Friday, January 4, 2013

Dear voice: Your return would be much appreciated

Rehearsal, rehearsal, rehearsal. That is my life. The past 3 days have been full busy days of singing and dancing…the show is gonna be super cute though. Plus, I get to play guitar now! Well, pretend to play guitar…but it is kind of fun to rock out. I just need to figure out how to do it to make it look legit.

The only thing still annoying me is my voice. For the most part, this nagging sickness is finally gone…but my voice is still not entirely back. And now we have to go into the recording studio tomorrow to record our tracks (just in case we do lose our voice on tour or if they want to make a cast album one day) and I want to be as healthy vocally as I can be. I even turned down going out for drinks with my Busytown cast tonight (which I’ve been looking forward to all week) to stay in, drink tea and not talk…cus I don’t think spending the night in a loud bar, drinking beer would help my current vocal condition.

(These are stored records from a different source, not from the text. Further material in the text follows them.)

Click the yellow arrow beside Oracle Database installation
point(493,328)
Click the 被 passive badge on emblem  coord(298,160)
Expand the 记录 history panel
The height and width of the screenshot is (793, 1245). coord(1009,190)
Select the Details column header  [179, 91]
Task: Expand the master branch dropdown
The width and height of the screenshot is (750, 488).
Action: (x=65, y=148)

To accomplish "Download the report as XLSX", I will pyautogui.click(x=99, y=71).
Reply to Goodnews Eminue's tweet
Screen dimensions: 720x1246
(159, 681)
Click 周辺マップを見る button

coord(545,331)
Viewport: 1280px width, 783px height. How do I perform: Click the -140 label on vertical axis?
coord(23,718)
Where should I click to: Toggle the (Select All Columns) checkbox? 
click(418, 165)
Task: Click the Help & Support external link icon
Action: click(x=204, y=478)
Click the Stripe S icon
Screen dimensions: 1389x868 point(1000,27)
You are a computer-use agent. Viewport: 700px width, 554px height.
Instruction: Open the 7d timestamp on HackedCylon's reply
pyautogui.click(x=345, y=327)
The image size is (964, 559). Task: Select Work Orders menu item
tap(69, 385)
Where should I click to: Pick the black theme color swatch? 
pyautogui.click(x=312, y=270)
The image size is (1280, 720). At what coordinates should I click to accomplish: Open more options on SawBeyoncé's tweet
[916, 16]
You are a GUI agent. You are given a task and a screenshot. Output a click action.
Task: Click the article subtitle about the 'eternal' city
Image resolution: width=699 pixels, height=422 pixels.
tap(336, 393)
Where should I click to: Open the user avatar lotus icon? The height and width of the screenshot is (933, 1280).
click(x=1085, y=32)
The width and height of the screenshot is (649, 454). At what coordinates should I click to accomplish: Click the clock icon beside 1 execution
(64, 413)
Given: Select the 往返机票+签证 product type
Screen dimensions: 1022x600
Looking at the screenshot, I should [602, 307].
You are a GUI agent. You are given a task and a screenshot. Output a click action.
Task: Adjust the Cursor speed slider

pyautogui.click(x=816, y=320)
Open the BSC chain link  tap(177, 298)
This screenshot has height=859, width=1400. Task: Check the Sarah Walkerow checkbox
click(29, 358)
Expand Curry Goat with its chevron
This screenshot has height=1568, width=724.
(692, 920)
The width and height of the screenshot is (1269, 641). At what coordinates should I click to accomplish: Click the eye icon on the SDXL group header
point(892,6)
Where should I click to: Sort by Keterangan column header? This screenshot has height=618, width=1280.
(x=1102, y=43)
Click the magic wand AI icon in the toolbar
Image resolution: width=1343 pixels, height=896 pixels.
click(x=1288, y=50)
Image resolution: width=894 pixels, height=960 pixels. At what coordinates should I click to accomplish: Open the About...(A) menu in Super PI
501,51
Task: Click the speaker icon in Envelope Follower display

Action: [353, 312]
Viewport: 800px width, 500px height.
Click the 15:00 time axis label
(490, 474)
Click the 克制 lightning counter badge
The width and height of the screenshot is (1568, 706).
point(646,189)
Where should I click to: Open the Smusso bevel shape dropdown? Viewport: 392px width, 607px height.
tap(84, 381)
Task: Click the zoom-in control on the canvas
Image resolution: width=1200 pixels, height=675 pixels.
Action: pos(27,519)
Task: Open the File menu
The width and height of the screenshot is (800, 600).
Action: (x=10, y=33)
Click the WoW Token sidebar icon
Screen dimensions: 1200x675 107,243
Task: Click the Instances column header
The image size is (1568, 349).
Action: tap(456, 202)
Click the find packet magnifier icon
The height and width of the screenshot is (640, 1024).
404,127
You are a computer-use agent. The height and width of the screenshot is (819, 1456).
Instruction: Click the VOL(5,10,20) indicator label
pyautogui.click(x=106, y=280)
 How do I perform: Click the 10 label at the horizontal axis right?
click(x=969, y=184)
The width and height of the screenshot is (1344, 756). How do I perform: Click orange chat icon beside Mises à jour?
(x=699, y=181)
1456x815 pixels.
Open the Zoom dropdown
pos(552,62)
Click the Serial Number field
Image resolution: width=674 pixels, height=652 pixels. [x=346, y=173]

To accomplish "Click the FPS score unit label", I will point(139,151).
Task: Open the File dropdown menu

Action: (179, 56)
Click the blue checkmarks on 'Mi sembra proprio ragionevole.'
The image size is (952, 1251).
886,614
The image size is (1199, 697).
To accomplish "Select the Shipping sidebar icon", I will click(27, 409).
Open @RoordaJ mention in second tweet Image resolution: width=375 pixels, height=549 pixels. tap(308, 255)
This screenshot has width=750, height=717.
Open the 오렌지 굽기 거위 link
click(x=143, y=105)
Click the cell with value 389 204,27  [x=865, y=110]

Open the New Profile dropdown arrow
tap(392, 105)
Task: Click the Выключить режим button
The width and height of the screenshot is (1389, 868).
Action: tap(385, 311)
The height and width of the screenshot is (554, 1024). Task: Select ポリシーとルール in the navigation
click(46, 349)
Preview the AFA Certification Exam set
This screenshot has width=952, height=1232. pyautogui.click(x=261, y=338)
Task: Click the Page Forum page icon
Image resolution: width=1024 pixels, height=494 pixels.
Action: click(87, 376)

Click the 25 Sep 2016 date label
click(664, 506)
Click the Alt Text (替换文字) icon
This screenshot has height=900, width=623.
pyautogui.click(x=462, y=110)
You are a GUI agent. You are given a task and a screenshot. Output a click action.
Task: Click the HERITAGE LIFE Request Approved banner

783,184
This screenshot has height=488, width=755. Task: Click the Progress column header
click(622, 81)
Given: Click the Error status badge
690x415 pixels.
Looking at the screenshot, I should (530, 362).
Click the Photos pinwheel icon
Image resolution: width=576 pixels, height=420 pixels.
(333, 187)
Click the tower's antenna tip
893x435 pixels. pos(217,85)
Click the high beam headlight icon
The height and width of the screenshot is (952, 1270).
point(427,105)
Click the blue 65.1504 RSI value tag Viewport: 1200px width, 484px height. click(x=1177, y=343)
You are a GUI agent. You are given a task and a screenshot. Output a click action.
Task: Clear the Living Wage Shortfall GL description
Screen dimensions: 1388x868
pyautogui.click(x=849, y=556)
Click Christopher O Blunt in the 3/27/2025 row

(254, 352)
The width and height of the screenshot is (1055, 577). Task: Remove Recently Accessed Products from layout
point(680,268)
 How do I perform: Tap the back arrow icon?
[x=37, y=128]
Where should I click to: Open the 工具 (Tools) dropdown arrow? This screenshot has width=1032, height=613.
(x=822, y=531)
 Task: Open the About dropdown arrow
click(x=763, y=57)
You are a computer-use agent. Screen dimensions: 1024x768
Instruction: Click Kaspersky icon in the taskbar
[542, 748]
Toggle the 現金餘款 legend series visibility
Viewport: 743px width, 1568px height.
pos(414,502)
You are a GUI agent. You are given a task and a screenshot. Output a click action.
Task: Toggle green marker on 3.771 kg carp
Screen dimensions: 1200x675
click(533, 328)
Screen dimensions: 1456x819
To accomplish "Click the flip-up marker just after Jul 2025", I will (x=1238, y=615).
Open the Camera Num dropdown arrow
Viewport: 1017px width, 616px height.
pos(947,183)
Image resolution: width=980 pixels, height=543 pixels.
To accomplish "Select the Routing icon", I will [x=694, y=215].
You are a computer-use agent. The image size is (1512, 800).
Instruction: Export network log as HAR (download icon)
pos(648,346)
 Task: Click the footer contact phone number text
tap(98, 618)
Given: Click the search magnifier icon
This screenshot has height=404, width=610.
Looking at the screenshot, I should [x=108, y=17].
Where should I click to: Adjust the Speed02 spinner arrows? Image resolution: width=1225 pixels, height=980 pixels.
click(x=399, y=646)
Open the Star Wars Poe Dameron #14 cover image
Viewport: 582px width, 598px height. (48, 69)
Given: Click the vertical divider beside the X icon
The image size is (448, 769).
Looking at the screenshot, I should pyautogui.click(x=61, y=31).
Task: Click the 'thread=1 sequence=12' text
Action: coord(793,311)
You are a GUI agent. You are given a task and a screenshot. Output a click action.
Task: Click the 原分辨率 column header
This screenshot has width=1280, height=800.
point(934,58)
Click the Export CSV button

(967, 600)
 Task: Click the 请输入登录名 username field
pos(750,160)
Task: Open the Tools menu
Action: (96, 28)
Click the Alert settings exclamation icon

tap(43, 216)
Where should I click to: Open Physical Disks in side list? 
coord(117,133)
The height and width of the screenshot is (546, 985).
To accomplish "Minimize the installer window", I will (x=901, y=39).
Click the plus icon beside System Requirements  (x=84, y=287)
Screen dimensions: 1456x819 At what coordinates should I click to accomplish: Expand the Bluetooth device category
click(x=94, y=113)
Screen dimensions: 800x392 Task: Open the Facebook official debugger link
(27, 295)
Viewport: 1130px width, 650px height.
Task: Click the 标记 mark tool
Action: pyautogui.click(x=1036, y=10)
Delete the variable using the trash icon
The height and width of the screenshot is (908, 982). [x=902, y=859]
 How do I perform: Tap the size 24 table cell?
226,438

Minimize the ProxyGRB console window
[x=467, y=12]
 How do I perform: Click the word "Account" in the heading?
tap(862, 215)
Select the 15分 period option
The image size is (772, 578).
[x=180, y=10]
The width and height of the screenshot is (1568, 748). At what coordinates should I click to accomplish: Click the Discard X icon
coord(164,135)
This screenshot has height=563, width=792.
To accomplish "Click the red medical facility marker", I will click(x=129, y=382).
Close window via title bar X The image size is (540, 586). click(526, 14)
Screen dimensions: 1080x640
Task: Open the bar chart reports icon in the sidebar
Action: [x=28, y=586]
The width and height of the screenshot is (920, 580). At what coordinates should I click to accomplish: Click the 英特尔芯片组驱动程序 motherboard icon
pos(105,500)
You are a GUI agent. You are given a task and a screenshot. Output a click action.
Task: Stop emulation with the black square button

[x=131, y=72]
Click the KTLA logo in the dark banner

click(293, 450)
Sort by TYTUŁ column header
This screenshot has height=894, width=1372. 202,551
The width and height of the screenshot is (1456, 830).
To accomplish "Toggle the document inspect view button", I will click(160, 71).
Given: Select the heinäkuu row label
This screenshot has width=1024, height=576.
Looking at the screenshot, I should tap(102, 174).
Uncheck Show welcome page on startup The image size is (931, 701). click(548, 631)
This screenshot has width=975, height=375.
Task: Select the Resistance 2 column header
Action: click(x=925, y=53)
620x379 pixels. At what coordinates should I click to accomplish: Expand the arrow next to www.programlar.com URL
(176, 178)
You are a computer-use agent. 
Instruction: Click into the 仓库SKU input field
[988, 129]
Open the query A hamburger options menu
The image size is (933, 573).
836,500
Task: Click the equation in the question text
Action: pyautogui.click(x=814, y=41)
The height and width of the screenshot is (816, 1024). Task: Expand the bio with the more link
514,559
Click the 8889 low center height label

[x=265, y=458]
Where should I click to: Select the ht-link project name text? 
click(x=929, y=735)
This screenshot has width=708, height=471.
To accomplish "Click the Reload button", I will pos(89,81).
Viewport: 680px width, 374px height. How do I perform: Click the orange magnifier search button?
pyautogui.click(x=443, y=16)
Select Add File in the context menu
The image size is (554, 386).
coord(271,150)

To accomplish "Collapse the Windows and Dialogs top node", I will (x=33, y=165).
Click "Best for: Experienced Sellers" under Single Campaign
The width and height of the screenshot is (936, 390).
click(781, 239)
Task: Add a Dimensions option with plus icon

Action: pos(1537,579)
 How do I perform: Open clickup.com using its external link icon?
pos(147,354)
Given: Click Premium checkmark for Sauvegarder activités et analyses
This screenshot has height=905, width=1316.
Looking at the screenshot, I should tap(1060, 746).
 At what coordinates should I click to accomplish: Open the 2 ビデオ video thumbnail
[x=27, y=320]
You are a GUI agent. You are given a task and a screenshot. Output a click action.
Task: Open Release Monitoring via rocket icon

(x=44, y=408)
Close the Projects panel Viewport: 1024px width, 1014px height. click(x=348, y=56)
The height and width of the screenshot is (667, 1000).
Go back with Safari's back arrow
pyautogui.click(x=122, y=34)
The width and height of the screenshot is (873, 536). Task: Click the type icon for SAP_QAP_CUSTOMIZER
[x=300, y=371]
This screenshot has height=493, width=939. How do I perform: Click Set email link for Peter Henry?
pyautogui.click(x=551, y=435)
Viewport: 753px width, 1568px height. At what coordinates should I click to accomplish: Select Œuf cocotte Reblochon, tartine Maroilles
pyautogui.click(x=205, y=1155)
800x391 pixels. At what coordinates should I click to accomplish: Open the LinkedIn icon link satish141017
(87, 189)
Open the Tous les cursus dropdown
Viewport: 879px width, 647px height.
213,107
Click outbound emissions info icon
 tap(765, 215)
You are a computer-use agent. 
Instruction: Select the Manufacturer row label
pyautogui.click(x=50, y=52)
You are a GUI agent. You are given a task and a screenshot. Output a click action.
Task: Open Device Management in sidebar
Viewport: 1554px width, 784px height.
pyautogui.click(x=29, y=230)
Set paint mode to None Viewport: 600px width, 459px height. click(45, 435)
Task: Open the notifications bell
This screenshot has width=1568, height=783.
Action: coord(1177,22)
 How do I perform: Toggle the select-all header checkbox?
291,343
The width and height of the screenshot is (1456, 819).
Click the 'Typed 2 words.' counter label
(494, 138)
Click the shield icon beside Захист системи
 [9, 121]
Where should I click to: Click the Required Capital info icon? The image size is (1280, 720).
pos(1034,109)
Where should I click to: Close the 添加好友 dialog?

It’s just really starting to frustrate me now. Because I really want to be at my best. And I think the fact that I do go into rehearsal and still dance and sing as hard as I can, regardless of my health, is not helping my voice come back as fast as it should. I just really need a rest…and there’s no time. We open in just over a week. I’m just so mad with my body right now, I’m sick of this. I. JUST. WANT. TO. BE. BETTER.

Thankfully, my roommate Kaitlin is super understanding. She’s not sick…but she’s very similar to me in the sense that we get home from rehearsal, eat and then kind of just want to pass out. This process is super tiring…and I was expecting it. But I hate sacrificing time with my friends to take care of my health. Because I shouldn’t have to. But I guess I’m not as invincible as I think I am sometimes.

In happier news – we choreographed my solo today! And it’s adorable…I’m really happy with it. As hard as this past week has been, I am so happy to be here. I feel like this kind of work is totally what I’m meant to do…and I’m so excited to get on the road and share it with everyone.

And to get my annoying, high-pitched voice back.